§ Work task
Please reproduce the data exactly, though every picture must stay out.

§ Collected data
________________

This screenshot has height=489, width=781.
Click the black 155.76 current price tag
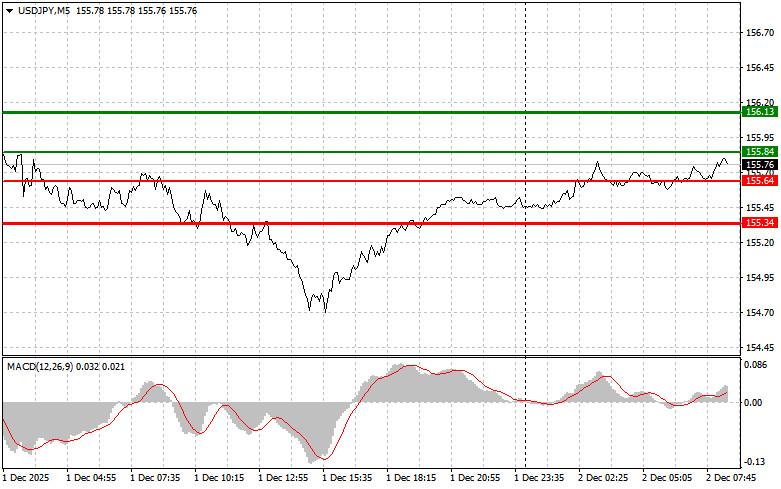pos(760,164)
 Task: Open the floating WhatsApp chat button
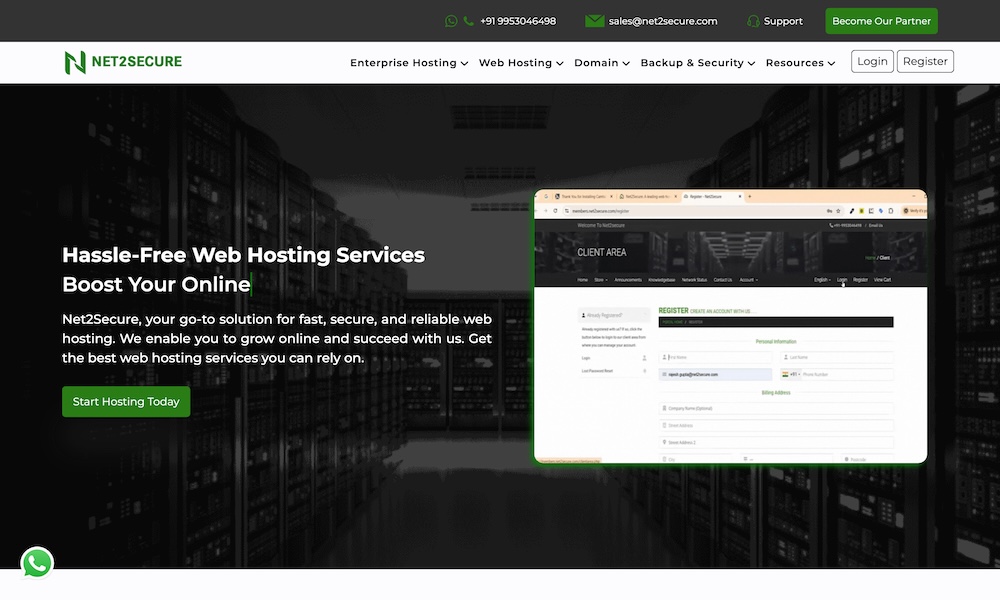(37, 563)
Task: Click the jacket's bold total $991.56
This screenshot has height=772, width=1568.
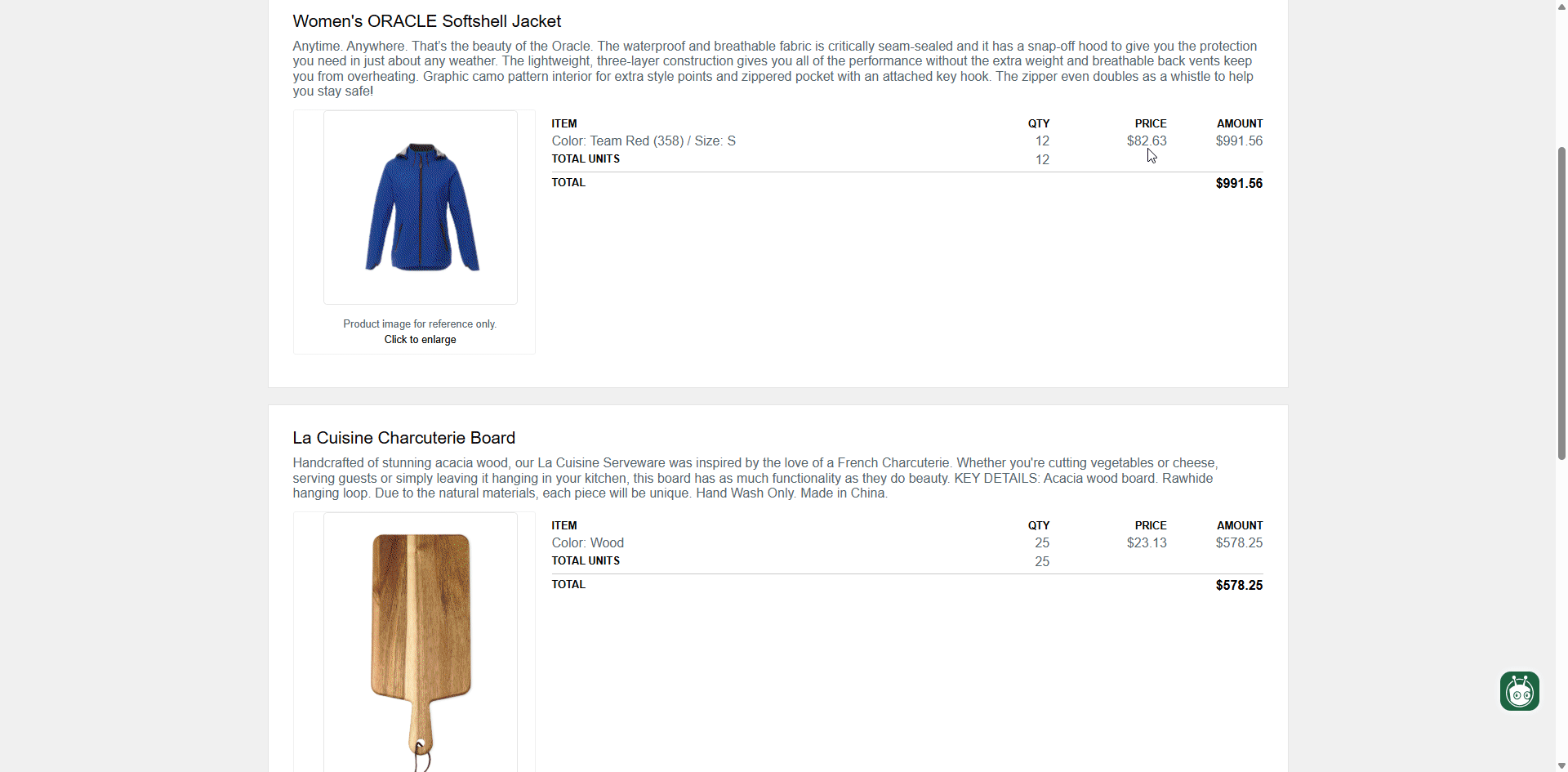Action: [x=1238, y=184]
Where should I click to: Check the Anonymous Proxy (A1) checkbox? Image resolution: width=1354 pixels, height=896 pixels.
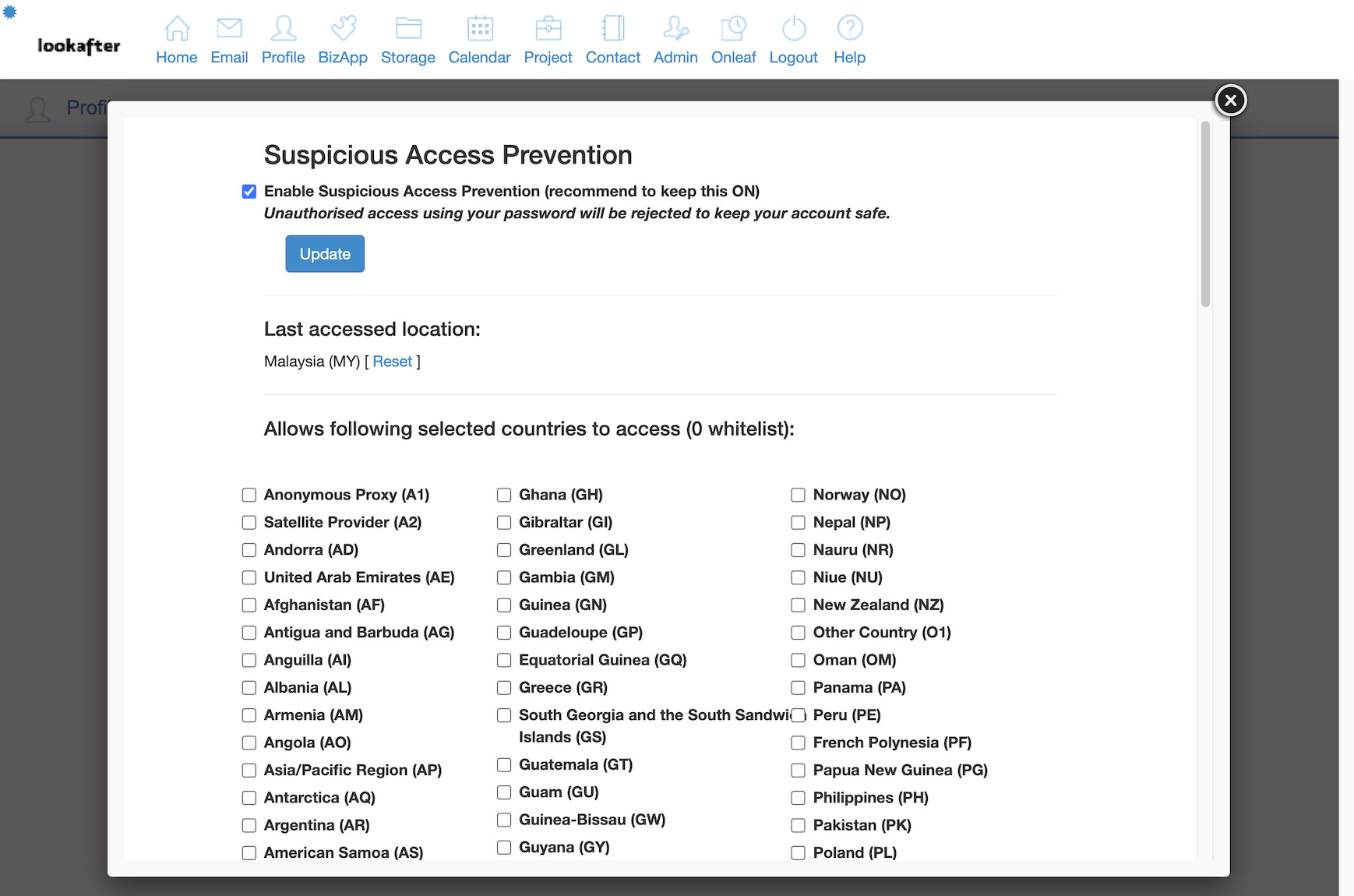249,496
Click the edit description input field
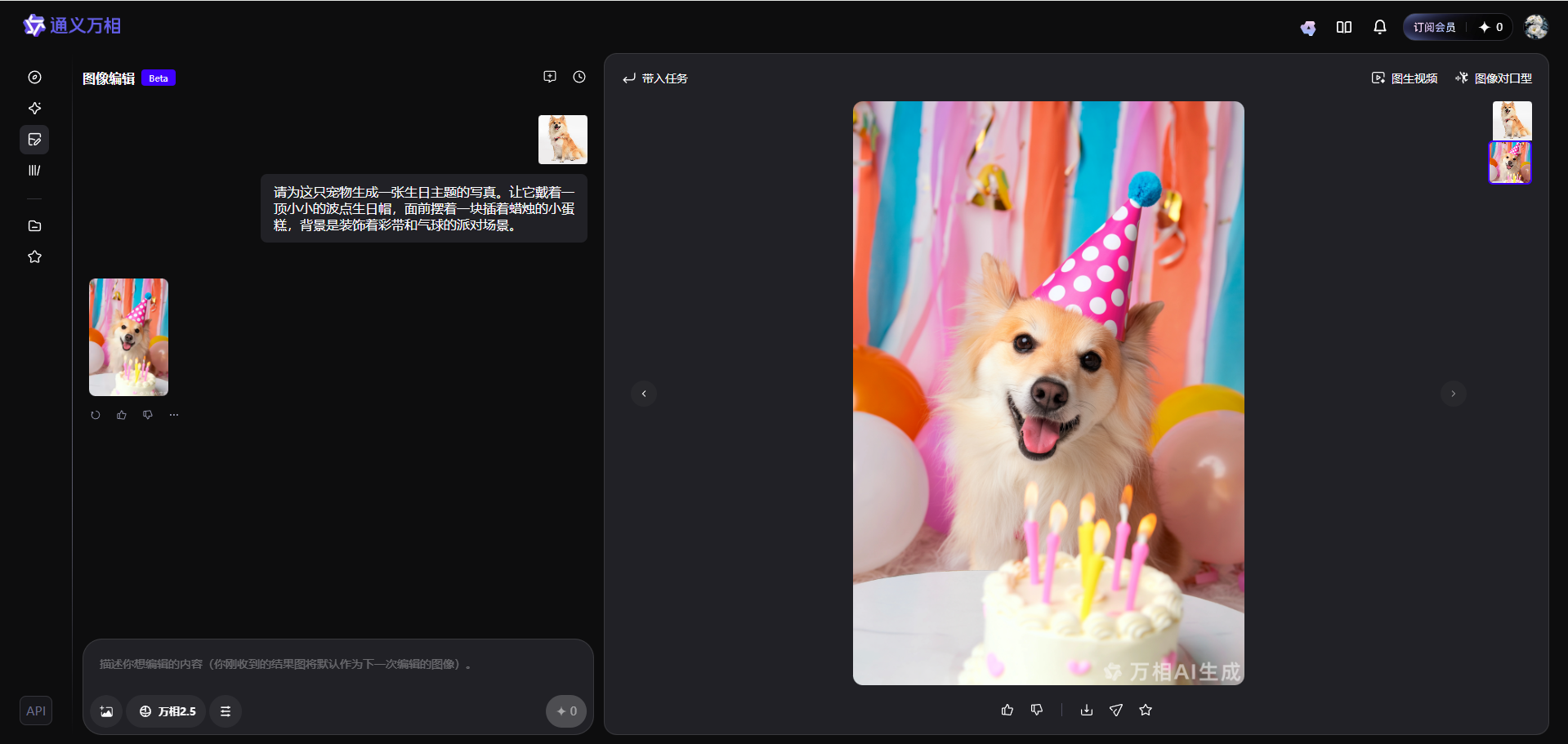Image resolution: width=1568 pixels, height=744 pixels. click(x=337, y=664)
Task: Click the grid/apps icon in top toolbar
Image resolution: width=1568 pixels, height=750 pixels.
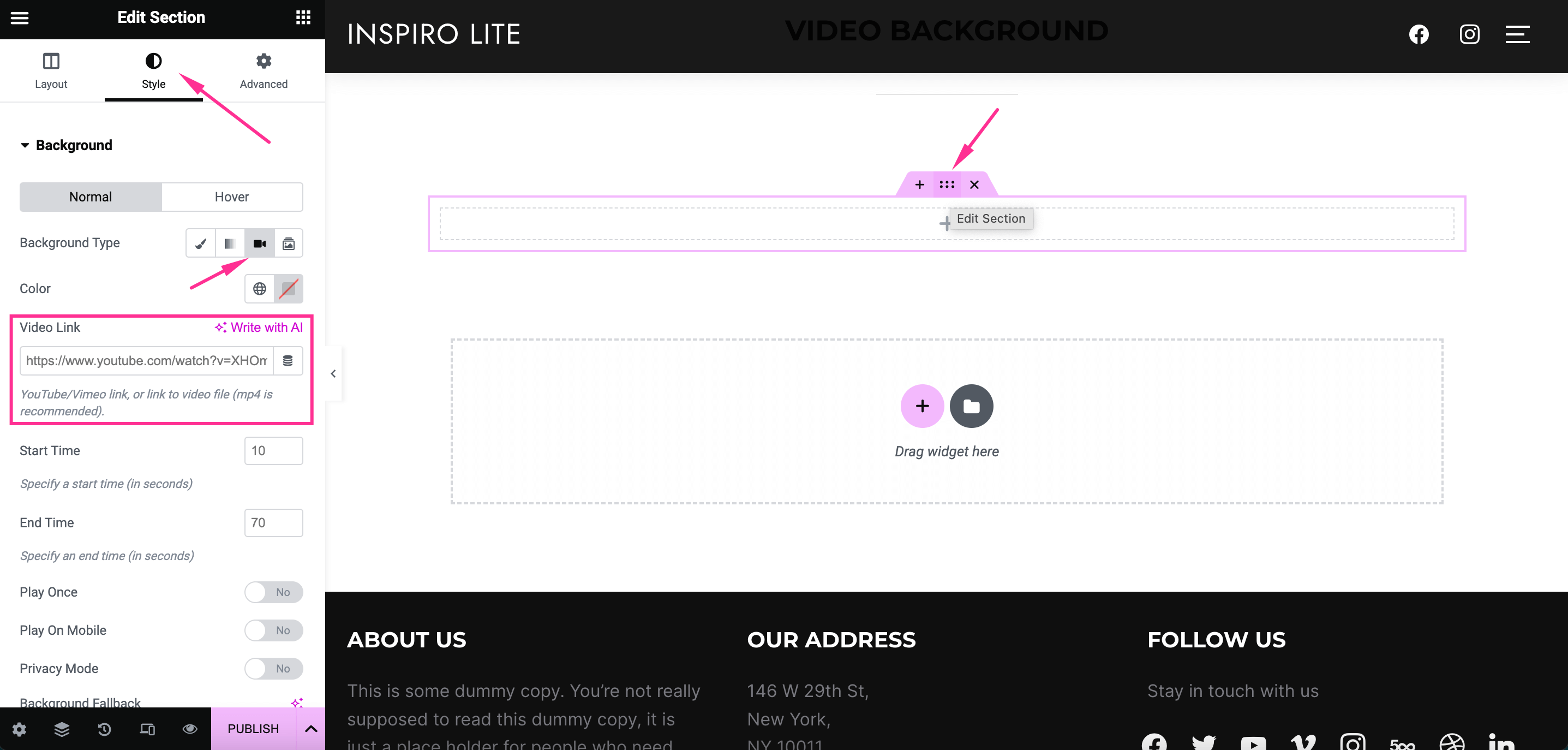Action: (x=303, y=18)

________________

§ Worked solution
This screenshot has height=489, width=781.
Click the black 155.76 current price tag
pos(760,164)
 Task: Open the floating WhatsApp chat button
(37, 563)
Task: Click the jacket's bold total $991.56
This screenshot has height=772, width=1568.
Action: [x=1238, y=184]
Where should I click to: Check the Anonymous Proxy (A1) checkbox? Image resolution: width=1354 pixels, height=896 pixels.
249,496
Click the edit description input field
Image resolution: width=1568 pixels, height=744 pixels. click(x=337, y=664)
Task: Click the grid/apps icon in top toolbar
Image resolution: width=1568 pixels, height=750 pixels.
Action: (x=303, y=18)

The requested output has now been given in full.